The use of surveillance versus social control is well demonstrated by the 4.2 million CCTV cameras situated in public spaces across Great Britain. This is a prime example of the ongoing use of the Panopticon approach in our current society. The connection to the idea of a visible snare is clear: individuals are perpetually visible and unaware if they are being watched by an assumed observer or what their purpose might be.

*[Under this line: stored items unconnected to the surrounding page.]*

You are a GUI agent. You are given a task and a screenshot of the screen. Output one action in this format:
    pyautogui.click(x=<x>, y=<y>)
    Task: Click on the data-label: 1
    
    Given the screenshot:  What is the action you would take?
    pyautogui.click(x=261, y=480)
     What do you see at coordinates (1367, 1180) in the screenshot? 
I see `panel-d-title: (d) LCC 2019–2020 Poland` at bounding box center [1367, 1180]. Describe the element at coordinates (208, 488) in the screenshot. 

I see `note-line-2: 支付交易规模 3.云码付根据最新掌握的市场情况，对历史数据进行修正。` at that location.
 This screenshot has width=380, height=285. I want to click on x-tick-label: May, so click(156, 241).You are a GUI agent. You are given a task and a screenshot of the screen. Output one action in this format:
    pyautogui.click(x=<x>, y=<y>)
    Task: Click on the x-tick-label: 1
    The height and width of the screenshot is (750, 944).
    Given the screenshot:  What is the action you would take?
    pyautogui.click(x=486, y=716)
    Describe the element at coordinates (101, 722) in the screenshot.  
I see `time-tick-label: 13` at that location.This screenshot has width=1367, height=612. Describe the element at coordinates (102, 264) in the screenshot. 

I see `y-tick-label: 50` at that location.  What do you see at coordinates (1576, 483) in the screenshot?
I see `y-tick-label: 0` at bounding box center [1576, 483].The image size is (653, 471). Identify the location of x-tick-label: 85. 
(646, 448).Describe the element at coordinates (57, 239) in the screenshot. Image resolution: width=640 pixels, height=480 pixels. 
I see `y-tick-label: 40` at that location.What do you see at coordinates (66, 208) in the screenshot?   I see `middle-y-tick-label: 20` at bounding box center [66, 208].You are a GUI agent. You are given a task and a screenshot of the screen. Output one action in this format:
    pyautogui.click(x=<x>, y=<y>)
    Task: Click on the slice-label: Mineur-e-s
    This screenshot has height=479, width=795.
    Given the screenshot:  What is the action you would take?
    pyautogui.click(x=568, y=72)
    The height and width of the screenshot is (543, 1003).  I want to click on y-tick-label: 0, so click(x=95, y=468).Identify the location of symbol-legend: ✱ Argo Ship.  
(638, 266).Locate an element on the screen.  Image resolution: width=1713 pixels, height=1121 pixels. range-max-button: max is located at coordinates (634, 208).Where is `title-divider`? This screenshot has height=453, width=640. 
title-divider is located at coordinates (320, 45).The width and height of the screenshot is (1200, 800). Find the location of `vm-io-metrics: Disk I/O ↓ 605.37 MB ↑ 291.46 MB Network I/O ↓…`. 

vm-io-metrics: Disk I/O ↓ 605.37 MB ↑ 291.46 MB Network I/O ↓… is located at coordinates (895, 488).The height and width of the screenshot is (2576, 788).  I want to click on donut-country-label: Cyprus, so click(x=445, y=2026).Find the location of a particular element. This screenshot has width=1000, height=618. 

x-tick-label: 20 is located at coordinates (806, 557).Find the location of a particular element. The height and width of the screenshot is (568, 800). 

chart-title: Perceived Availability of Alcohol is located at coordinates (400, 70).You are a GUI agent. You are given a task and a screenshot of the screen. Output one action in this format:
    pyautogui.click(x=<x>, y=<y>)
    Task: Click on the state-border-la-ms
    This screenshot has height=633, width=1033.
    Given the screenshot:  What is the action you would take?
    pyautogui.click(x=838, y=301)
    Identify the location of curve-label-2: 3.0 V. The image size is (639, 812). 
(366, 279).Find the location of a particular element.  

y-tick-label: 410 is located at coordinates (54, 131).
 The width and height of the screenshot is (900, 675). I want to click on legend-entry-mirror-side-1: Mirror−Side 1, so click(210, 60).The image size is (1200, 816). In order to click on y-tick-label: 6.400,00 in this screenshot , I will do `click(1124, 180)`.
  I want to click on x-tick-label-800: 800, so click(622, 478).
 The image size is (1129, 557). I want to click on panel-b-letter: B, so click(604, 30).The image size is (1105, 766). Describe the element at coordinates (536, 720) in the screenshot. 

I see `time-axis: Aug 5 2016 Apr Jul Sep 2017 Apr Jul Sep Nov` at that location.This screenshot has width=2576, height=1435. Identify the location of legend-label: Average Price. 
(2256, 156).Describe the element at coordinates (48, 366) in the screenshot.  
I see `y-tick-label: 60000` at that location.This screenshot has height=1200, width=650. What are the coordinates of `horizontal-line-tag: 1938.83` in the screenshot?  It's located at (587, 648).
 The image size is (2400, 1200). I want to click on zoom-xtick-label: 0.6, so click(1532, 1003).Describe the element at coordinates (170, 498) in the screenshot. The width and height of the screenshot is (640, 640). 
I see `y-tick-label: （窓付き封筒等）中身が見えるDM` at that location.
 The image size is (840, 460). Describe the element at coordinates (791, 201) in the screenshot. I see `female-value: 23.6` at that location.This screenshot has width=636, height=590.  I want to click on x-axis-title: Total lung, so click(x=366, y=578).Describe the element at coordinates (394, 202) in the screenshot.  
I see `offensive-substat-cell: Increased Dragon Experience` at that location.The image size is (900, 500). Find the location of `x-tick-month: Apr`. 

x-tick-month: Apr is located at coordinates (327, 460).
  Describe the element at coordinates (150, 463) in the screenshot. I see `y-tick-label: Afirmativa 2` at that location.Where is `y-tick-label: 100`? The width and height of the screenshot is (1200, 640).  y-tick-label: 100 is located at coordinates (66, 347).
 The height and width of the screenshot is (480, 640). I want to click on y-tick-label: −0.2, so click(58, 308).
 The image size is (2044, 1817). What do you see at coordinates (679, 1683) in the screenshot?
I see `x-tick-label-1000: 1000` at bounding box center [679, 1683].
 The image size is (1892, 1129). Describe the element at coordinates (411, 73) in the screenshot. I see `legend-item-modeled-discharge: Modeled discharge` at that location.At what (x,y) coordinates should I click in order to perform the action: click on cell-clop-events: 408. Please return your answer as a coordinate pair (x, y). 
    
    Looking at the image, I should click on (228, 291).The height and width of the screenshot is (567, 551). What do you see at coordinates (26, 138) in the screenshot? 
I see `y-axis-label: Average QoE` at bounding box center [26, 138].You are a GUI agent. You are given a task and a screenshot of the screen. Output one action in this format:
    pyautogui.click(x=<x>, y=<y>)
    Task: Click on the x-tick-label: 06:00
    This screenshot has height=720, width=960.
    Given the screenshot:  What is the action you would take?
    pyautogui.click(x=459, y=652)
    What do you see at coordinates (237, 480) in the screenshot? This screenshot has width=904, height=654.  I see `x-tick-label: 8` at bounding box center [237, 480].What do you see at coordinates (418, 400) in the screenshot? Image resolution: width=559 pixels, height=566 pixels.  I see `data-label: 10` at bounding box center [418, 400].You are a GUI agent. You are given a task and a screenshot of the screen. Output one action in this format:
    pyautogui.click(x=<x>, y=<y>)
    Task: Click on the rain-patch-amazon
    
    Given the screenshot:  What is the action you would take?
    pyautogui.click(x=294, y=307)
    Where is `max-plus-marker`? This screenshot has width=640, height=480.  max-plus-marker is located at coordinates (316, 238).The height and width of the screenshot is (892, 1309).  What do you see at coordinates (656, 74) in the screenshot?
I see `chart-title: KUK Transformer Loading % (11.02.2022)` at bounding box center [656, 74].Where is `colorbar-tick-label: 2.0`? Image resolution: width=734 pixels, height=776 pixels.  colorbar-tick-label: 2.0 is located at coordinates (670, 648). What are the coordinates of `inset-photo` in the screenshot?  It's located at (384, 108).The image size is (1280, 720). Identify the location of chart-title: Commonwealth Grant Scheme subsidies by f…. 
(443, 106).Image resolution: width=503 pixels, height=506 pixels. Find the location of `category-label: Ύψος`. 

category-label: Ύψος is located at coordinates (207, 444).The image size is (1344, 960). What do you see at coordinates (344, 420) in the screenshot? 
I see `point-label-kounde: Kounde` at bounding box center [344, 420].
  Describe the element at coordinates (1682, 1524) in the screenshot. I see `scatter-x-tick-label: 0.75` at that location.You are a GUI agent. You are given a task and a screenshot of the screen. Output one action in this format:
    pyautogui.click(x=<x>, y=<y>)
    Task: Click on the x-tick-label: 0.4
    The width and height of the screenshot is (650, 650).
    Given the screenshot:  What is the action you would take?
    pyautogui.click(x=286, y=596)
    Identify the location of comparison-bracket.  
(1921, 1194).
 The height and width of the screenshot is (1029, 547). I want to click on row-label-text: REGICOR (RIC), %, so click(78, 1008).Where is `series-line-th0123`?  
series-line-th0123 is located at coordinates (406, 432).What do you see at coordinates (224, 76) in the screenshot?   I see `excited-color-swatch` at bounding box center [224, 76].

The escalating invasion of personal privacy can result in feelings of anxiety and unease, especially when people believe they lack any privacy. This situation is clearly demonstrated by the UK's widespread deployment of CCTV surveillance, a practice that leaves virtually no public spaces unmonitored. While this method of surveillance could be perceived as an effective control measure, it also draws comparisons to George Orwell's dystopian fiction 1984 and the monitoring tactics used by East Germany's Stasi. The problem with such extensive surveillance lies not in its embodiment as an ultimate panopticon where power is most acutely displayed at "the bodies that can be individualised by these relations", but rather in "the person of the king" (Foucault 1977, ...), or in this case, the government or private institutions.

This results in a loss of transparency, leading to an imbalance, a condition that the panoptic mechanism depends upon for proper functioning. Although social control is also grounded on the same panoptic principle and utilizes the concept of the visual trap, it differs

from the concept of surveillance. The distinguishing factor is that those who are being observed also serve as observers. The acceptance of this mechanism is due to the shared power which does not vest solely in "the person of the king". Therefore, it can be seen as a democratic panoptic system, unlike surveillance which is an oligarchic panoptic system. Additionally, the motives behind behaviour control mechanisms are not concealed. By being both an observer and an observed individual, they understand the likely intentions, operations, and ethical behaviours. Instead of becoming information objects, individuals involved in this process transform momentarily into communication objects.

Presumably, the impressive outcomes achieved by "Burgernet" can be attributed to its approach in engaging civilians as active cogs within its setup rather than relegating them to passive bystanders. In order for a societal structure to operate effectively, it necessitates a regulatory device like the panoptic mechanism. People are only able to coexist harmoniously within a well-structured nation when each individual's behaviour is moderated to an extent that no one feels their personal liberties infringed upon due to the actions of others.

Hence, monitoring and societal regulation are essential aspects that are inseparably associated with these societies for managing their actions. These mechanisms need to be put into place in a way that doesn't impede the feeling of personal liberty. It is incumbent upon the authorities to ensure that the citizens do not find themselves confined within their own disciplinary society turning into isolated personalities. Encouraging participation and group collaboration within society is crucial to achieving this goal.